Même s’il nous refait le coup de L’Express (1957) en titrant son article « Lettres de la haine », un critique a été forcé de le reconnaître : « L’épistolier est aussi saisissant, énorme, inventif, farouche que l’écrivain qu’on connaît. Il n’a pas deux écritures ni deux encres. » ³. Un des paradoxes étant de voir, imprimées sur papier bible, les imprécations issues de sa correspondance alors même que celles contenues dans son œuvre polémique demeurent interdites d’entrée dans la Pléiade. Il y aurait naturellement beaucoup à dire sur les motivations de l’écrivain de combat que fut Céline. S’il eut partie liée avec le pire, comment ne pas voir aussi son altruisme foncier et son pacifisme résolu lié à sa hantise de revoir les peuples européens s’entretuer ? Dès lors que l’on ressasse perpétuellement son antisémitisme, il me semble que ces choses-là pourraient également être dites. Étant entendu qu’il faut tout dire ou bien se taire, selon la formule consacrée. Dans le même ordre d’idées, je me souviens avoir suscité jadis la vive réaction d’un célinien émérite en affirmant que Céline souhaitait la victoire des forces de l’Axe. Même si Céline fut un électron libre et le plus souvent bougon dans le petit univers de la collaboration parisienne, le doute n’est pas permis. Et le regroupement des lettres écrites de 1940 à 1944 est à ce propos très éclairant. Autre motif de vouer aux gémonies celui qui se disait lui-même « partisan » 4. C’est dire si cette publication va donner du grain à moudre aux bonnes consciences qui voient en Céline le salaud intégral. Au moins seront-elles amenées à reconnaître qu’il ne perd pas son talent lorsqu’il fustige les uns et les autres. Dès lors qu’il s’agit de style, il est assurément bien difficile de distinguer le « bon » Céline du « mauvais ».

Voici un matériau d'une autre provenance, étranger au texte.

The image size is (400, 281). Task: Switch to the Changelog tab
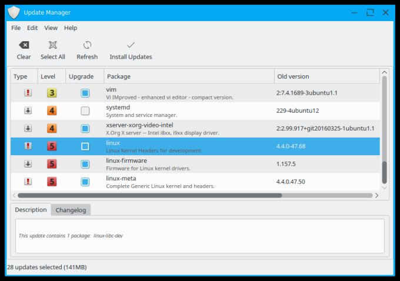[71, 210]
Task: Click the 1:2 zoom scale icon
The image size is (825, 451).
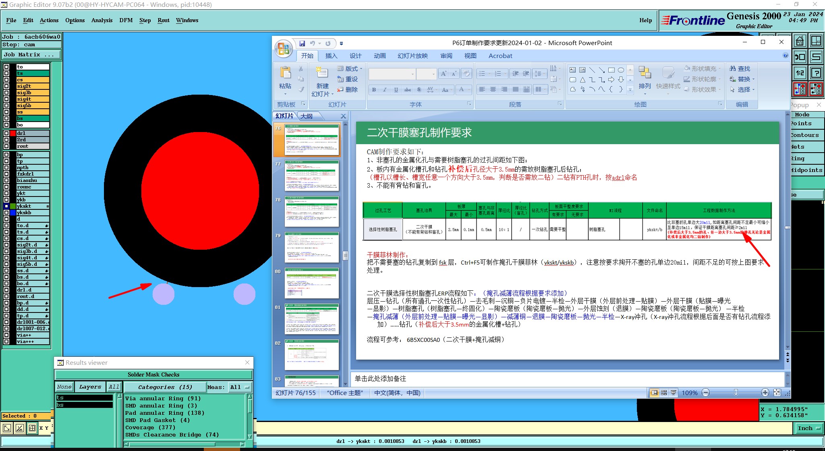Action: pos(800,73)
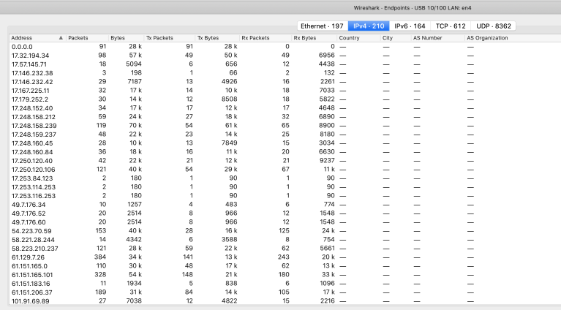Sort endpoints by Bytes column
Image resolution: width=561 pixels, height=310 pixels.
point(118,37)
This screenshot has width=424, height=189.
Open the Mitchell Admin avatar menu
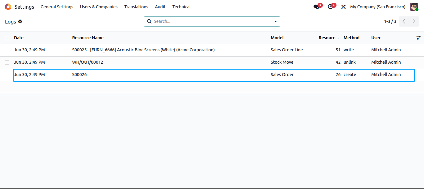[414, 7]
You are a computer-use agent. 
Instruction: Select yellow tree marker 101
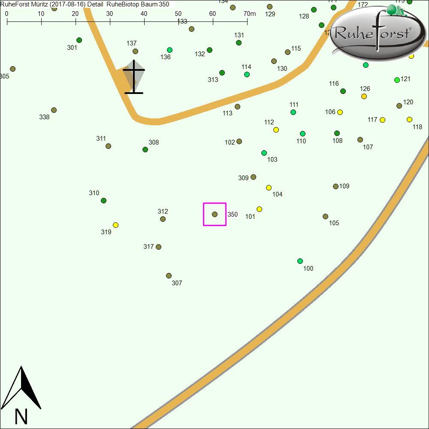click(x=259, y=209)
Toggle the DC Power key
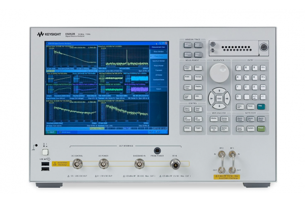Viewport: 305px width, 203px height. tap(198, 120)
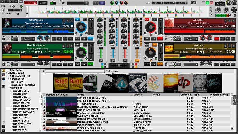Toggle the Hide Title-Artist option
The image size is (238, 134).
[18, 14]

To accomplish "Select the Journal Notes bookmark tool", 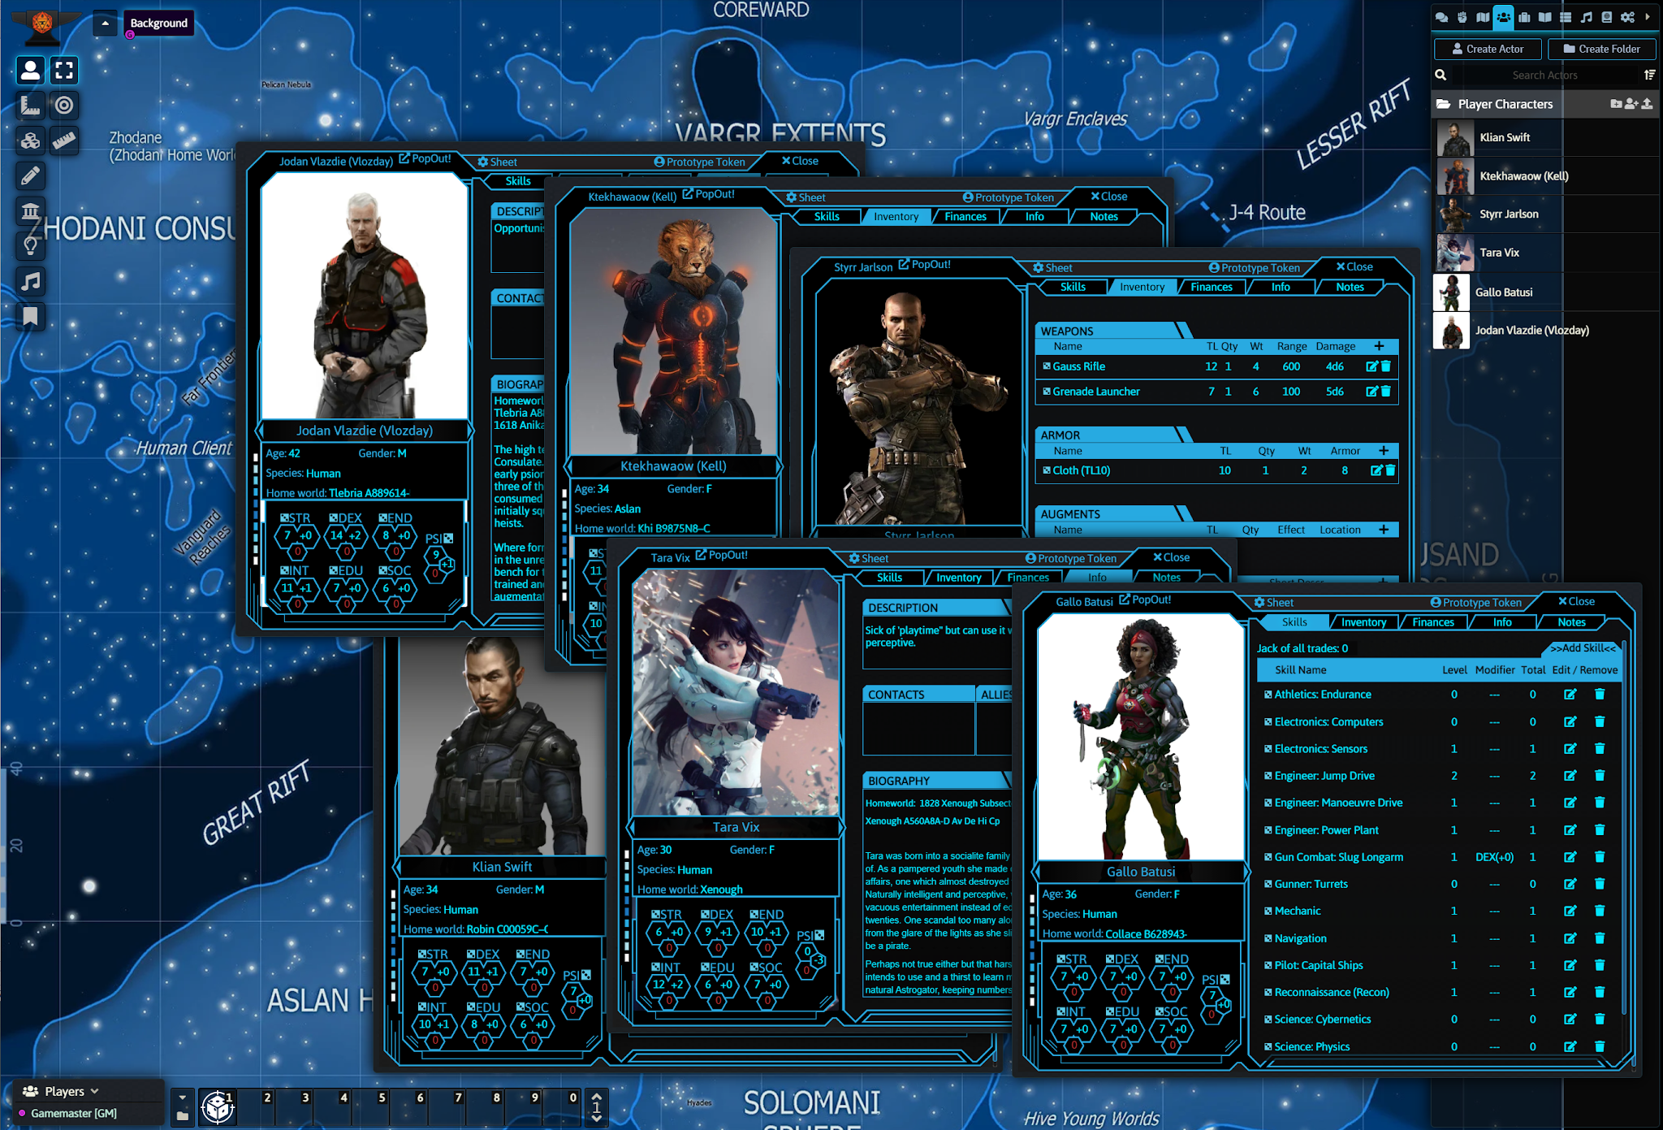I will click(30, 316).
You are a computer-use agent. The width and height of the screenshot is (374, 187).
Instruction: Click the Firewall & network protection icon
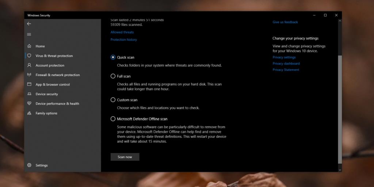[29, 75]
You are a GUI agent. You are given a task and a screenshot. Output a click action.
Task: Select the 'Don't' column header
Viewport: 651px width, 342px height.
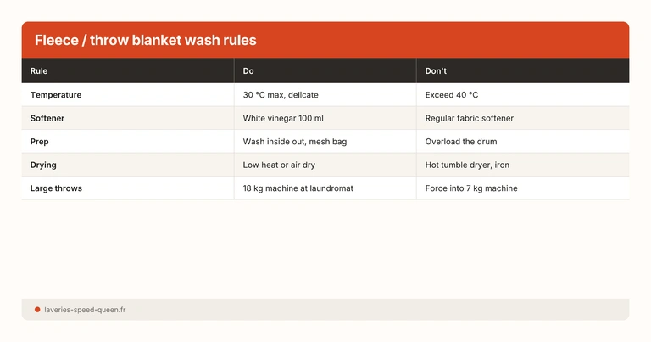[437, 71]
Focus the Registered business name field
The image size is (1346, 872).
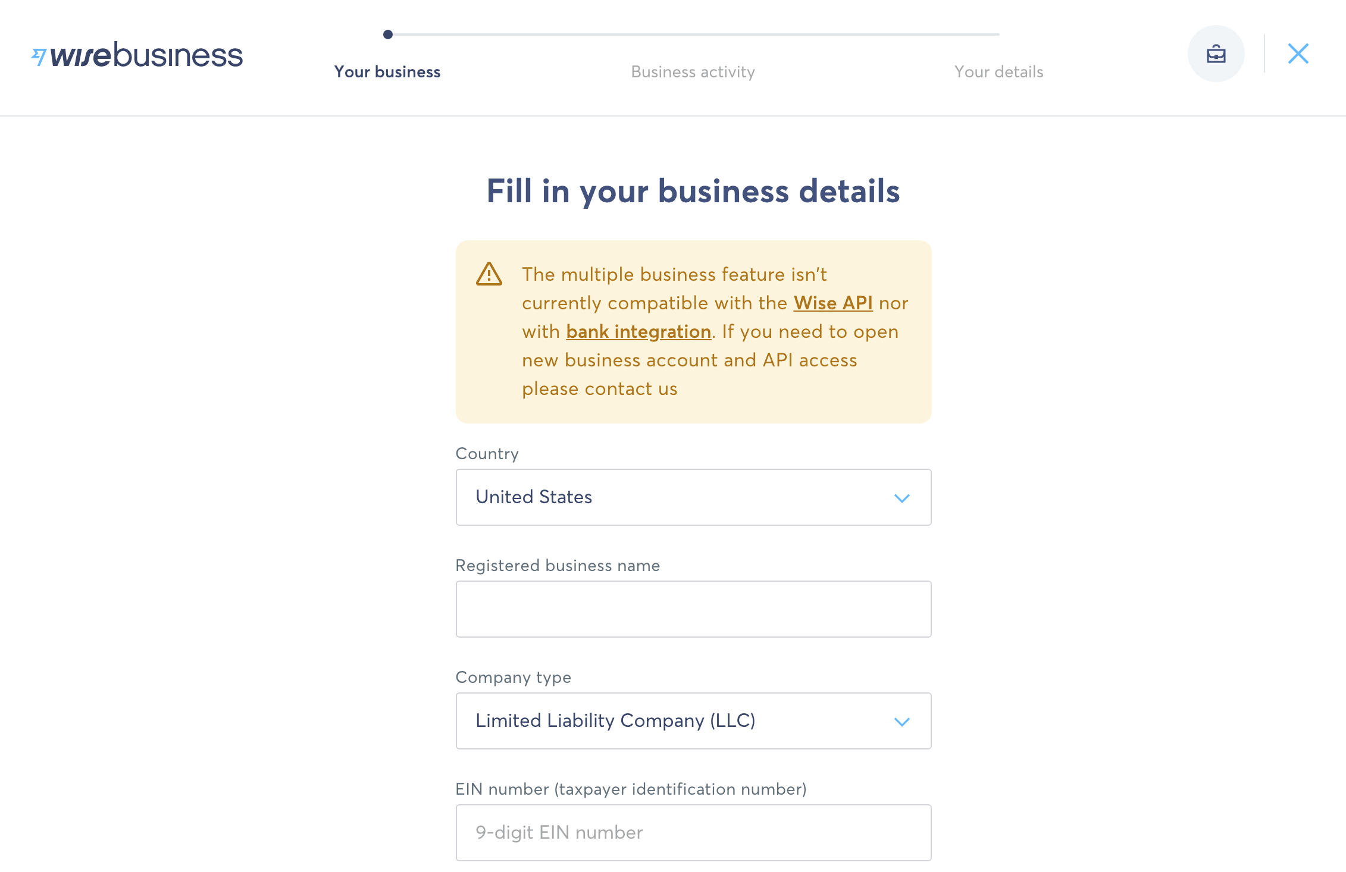pyautogui.click(x=693, y=609)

  1. Céline, Lettres (Choix de lettres de Céline et de quelques correspondants, 1907-1961), Gallimard, coll. « Bibliothèque de la Pléiade», 2009, 2034 p. Édition établie par Henri Godard et Jean-Paul Louis. Prix : 59 €.
  2. Les lettres inédites de cette période sont reprises dans Devenir Céline. Lettres inédites de Louis Destouches et de quelques autres, 1912-1919, Gallimard, 2009. Extraits de la postface en pages 4 et 5.
  3. Jacques-Pierre Amette, « Céline, lettres de la haine », Le Point, 5 novembre 2009.
  4. Lettre à Fernand de Brinon, 1er octobre 1941, p. 650.